Word and item position data —
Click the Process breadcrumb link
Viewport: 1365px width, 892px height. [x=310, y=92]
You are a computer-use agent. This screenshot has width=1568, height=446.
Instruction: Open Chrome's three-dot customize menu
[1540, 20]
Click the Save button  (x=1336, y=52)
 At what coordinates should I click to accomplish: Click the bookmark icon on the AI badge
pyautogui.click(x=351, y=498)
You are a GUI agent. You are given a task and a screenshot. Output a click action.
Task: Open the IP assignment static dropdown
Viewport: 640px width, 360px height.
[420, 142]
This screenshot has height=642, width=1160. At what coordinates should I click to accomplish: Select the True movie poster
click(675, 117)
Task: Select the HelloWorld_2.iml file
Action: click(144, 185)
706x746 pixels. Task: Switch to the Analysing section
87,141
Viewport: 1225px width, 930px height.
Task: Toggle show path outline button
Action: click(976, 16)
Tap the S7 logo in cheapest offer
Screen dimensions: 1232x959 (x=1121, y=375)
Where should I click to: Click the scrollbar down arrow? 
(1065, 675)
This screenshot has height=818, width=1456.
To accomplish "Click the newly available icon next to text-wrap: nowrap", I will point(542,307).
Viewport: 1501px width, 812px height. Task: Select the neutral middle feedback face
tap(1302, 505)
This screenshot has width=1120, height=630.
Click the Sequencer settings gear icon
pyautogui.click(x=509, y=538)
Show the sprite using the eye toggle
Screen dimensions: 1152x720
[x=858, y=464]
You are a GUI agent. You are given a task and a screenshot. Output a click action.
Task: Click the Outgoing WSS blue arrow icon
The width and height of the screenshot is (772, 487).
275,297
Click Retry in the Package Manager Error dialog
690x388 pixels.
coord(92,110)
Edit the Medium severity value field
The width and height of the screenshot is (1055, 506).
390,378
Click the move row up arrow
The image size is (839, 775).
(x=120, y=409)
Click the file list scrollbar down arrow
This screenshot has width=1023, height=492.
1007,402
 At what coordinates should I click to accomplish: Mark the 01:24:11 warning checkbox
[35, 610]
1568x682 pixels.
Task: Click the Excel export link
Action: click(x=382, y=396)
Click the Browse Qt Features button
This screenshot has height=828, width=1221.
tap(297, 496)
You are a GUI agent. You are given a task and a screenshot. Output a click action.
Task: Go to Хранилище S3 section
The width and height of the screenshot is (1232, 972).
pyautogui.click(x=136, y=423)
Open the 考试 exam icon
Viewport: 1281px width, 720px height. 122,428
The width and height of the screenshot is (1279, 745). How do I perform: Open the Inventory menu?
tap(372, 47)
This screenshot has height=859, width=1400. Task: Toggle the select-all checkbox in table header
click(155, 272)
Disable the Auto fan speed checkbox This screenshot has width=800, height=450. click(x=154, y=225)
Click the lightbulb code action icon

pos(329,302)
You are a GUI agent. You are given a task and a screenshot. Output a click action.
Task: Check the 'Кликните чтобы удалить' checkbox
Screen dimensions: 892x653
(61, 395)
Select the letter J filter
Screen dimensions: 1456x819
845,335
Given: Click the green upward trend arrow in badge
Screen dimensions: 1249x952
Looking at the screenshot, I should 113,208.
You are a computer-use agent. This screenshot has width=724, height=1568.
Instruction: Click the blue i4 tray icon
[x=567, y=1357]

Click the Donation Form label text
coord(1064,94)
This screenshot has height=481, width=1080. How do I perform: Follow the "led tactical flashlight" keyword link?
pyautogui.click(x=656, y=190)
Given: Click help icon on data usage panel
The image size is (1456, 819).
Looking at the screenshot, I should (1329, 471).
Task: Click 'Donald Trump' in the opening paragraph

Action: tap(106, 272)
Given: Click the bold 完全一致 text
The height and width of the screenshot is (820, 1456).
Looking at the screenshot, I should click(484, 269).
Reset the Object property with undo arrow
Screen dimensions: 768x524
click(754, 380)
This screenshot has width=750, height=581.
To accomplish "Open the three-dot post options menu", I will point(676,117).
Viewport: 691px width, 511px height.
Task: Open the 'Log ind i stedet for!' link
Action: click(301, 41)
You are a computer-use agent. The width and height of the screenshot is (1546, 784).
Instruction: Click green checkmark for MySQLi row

EXERCISE OBJECTIVE — Convert every line of the records above into a numbered list, leaving out any blank lines.

SOLUTION —
1. Click the Process breadcrumb link
2. Viewport: 1365px width, 892px height. [x=310, y=92]
3. You are a computer-use agent. This screenshot has width=1568, height=446.
4. Instruction: Open Chrome's three-dot customize menu
5. [1540, 20]
6. Click the Save button  (x=1336, y=52)
7.  At what coordinates should I click to accomplish: Click the bookmark icon on the AI badge
8. pyautogui.click(x=351, y=498)
9. You are a GUI agent. You are given a task and a screenshot. Output a click action.
10. Task: Open the IP assignment static dropdown
11. Viewport: 640px width, 360px height.
12. [420, 142]
13. This screenshot has height=642, width=1160. At what coordinates should I click to accomplish: Select the True movie poster
14. click(675, 117)
15. Task: Select the HelloWorld_2.iml file
16. Action: click(144, 185)
17. 706x746 pixels. Task: Switch to the Analysing section
18. 87,141
19. Viewport: 1225px width, 930px height.
20. Task: Toggle show path outline button
21. Action: click(976, 16)
22. Tap the S7 logo in cheapest offer
23. Screen dimensions: 1232x959 (x=1121, y=375)
24. Where should I click to: Click the scrollbar down arrow? 
25. (1065, 675)
26. This screenshot has height=818, width=1456.
27. To accomplish "Click the newly available icon next to text-wrap: nowrap", I will point(542,307).
28. Viewport: 1501px width, 812px height. Task: Select the neutral middle feedback face
29. tap(1302, 505)
30. This screenshot has width=1120, height=630.
31. Click the Sequencer settings gear icon
32. pyautogui.click(x=509, y=538)
33. Show the sprite using the eye toggle
34. Screen dimensions: 1152x720
35. [x=858, y=464]
36. You are a GUI agent. You are given a task and a screenshot. Output a click action.
37. Task: Click the Outgoing WSS blue arrow icon
38. The width and height of the screenshot is (772, 487).
39. 275,297
40. Click Retry in the Package Manager Error dialog
41. 690x388 pixels.
42. coord(92,110)
43. Edit the Medium severity value field
44. The width and height of the screenshot is (1055, 506).
45. 390,378
46. Click the move row up arrow
47. The image size is (839, 775).
48. (x=120, y=409)
49. Click the file list scrollbar down arrow
50. This screenshot has width=1023, height=492.
51. 1007,402
52.  At what coordinates should I click to accomplish: Mark the 01:24:11 warning checkbox
53. [35, 610]
54. 1568x682 pixels.
55. Task: Click the Excel export link
56. Action: click(x=382, y=396)
57. Click the Browse Qt Features button
58. This screenshot has height=828, width=1221.
59. tap(297, 496)
60. You are a GUI agent. You are given a task and a screenshot. Output a click action.
61. Task: Go to Хранилище S3 section
62. The width and height of the screenshot is (1232, 972).
63. pyautogui.click(x=136, y=423)
64. Open the 考试 exam icon
65. Viewport: 1281px width, 720px height. 122,428
66. The width and height of the screenshot is (1279, 745). How do I perform: Open the Inventory menu?
67. tap(372, 47)
68. This screenshot has height=859, width=1400. Task: Toggle the select-all checkbox in table header
69. click(155, 272)
70. Disable the Auto fan speed checkbox This screenshot has width=800, height=450. click(x=154, y=225)
71. Click the lightbulb code action icon
72. pos(329,302)
73. You are a GUI agent. You are given a task and a screenshot. Output a click action.
74. Task: Check the 'Кликните чтобы удалить' checkbox
75. Screen dimensions: 892x653
76. (61, 395)
77. Select the letter J filter
78. Screen dimensions: 1456x819
79. 845,335
80. Given: Click the green upward trend arrow in badge
81. Screen dimensions: 1249x952
82. Looking at the screenshot, I should 113,208.
83. You are a computer-use agent. This screenshot has width=724, height=1568.
84. Instruction: Click the blue i4 tray icon
85. [x=567, y=1357]
86. Click the Donation Form label text
87. coord(1064,94)
88. This screenshot has height=481, width=1080. How do I perform: Follow the "led tactical flashlight" keyword link?
89. pyautogui.click(x=656, y=190)
90. Given: Click help icon on data usage panel
91. The image size is (1456, 819).
92. Looking at the screenshot, I should (1329, 471).
93. Task: Click 'Donald Trump' in the opening paragraph
94. Action: tap(106, 272)
95. Given: Click the bold 完全一致 text
96. The height and width of the screenshot is (820, 1456).
97. Looking at the screenshot, I should click(484, 269).
98. Reset the Object property with undo arrow
99. Screen dimensions: 768x524
100. click(754, 380)
101. This screenshot has width=750, height=581.
102. To accomplish "Open the three-dot post options menu", I will point(676,117).
103. Viewport: 691px width, 511px height.
104. Task: Open the 'Log ind i stedet for!' link
105. Action: click(301, 41)
106. You are a computer-use agent. The width and height of the screenshot is (1546, 784).
107. Instruction: Click green checkmark for MySQLi row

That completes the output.